- President: Yogendra Yadav
- Founder: Yogendra Yadav Prashant Bhushan
- Founded: 31 July 2016 (9 years ago)
- Headquarters: A – 189, Sector 43, Noida, Uttar Pradesh 201301
- Seats in Lok Sabha: 0/545
- Seats in Haryana Legislative Assembly: 0/90

Website
- www.swarajindia.org

= Swaraj Abhiyan =

Indian socio-political NGO

Swaraj Abhiyan is an Indian socio-political organisation that began with an open dialogue on 14 April 2015. It was formed by Yogendra Yadav and anti-corruption activist Prashant Bhushan in Gurgaon following their expulsion from the Aam Aadmi Party. The organisation claims to transform ideology into reality and to achieve Swaraj in all aspects of life - political, economical, social and cultural. On 31 July 2016, Swaraj Abhiyan announced the decision to form a political front, Swaraj India. Subsequently, on 2 October 2016, a political party - Swaraj India was announced, with intention to participate in local body elections to start with.

== Background ==
In late 2014, Prashant Bhushan alleged that the selection process for Aam Aadmi Party (AAP) candidates for the 2015 Delhi Legislative Assembly election was not in accordance with the founding principles of the party. This started a series of allegations and counter-allegations which resulted in the removal of Yogendra Yadav and Bhushan from the party's Political Affairs Committee in 2015.
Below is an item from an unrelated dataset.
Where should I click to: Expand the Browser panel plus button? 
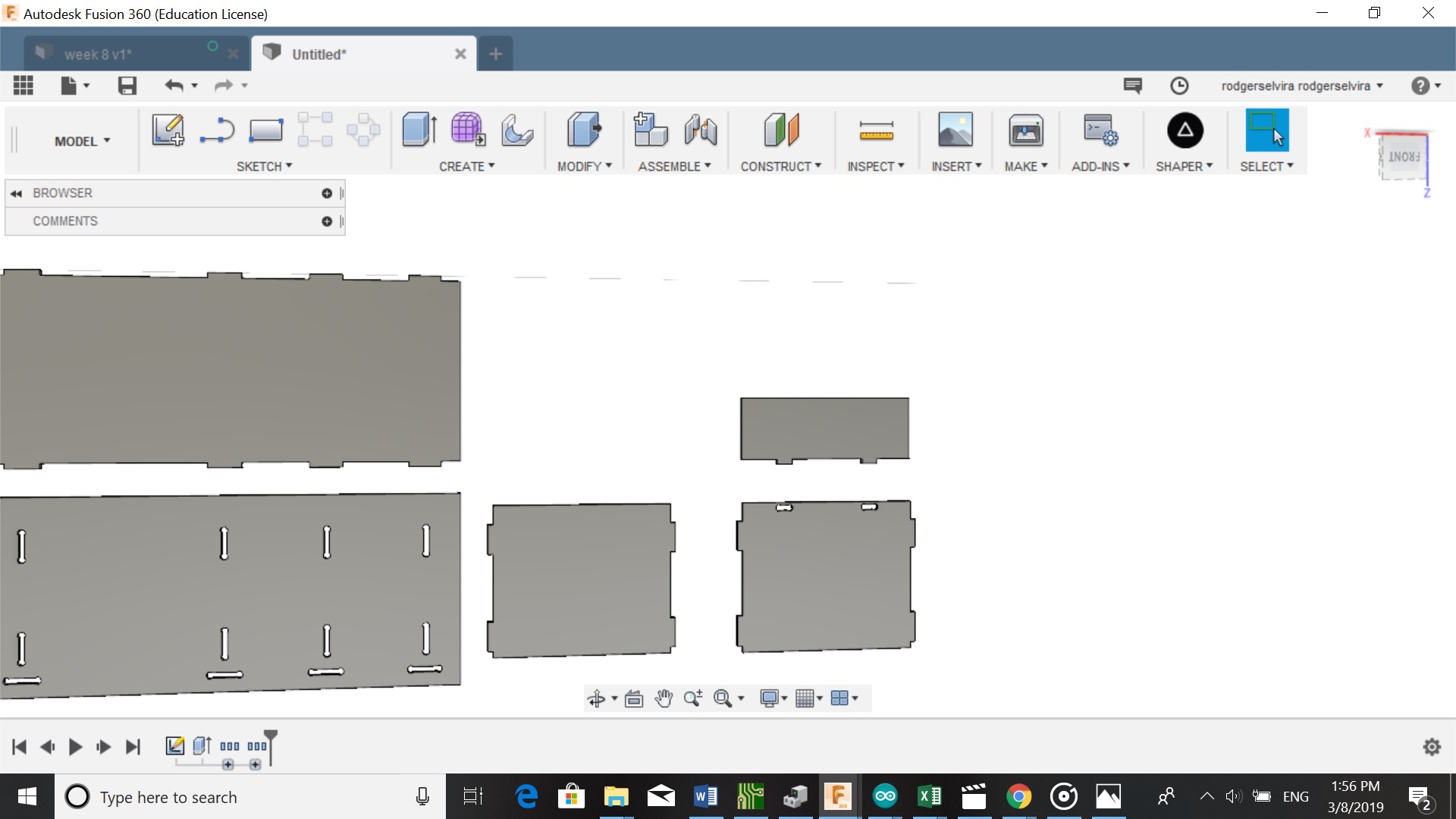[327, 193]
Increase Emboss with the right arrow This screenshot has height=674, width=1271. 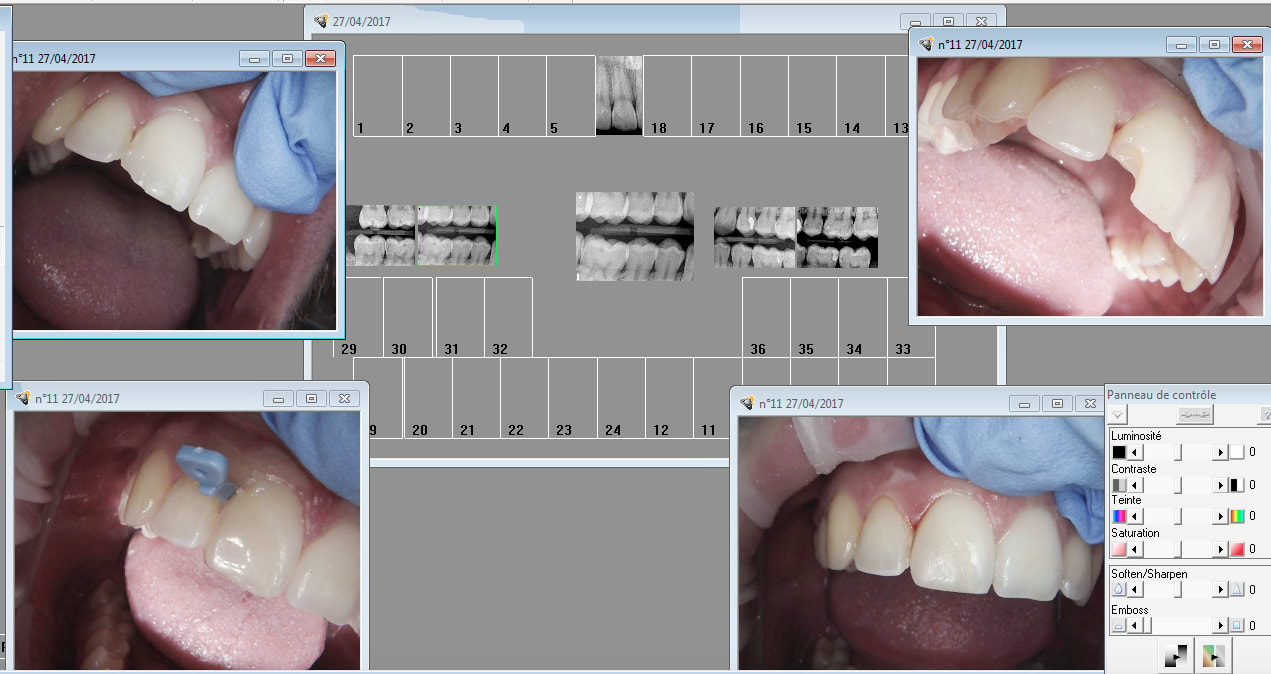pos(1220,626)
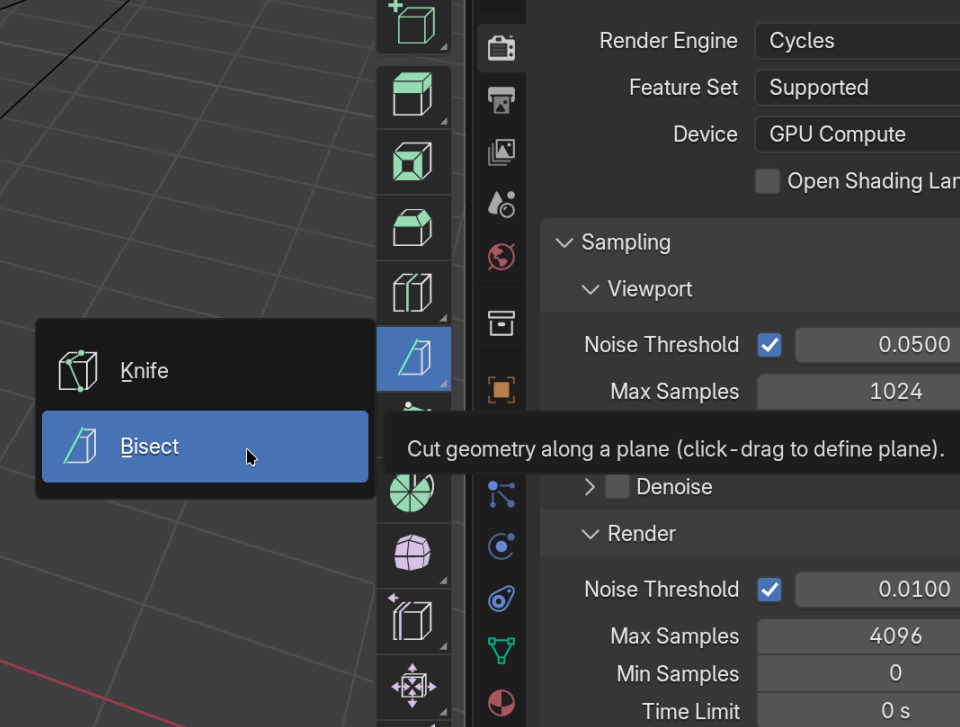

These developments led to an open dialogue - Swaraj Samwad - conducted by supporters of Yadav and Bhushan on 14 April 2015 to discuss the situation and the future direction. The outcome was the formation of Swaraj Abhiyan.

Bhushan is current National President of Swaraj Abhiyan.

== Jai Kisan Andolan ==
Swaraj Abhiyan launched a nationwide public movement called Jai Kisan Andolan to bring attention to farmers' rights in India. This aims to highlight the plight of farmers due to alleged lapses in public policies related to agriculture. In 2015, it coordinated between small farmer groups across the country to raise voices against amendments in Land Acquisition Act, farmer compensations, rationalisation of minimum support price for crops and demanded a pay commission for farmers. Avik Saha is National Convener of Jai Kisan Andolan.

In December 2015, Prashant Bhushan filed a Public Interest Litigation with the Supreme Court of India on behalf of Swaraj Abhiyan, requesting the court's intervention to ensuring proper supply of grains, pulses and sugar through the public distribution system in drought-affected states, as prescribed by the national food security law of 2013.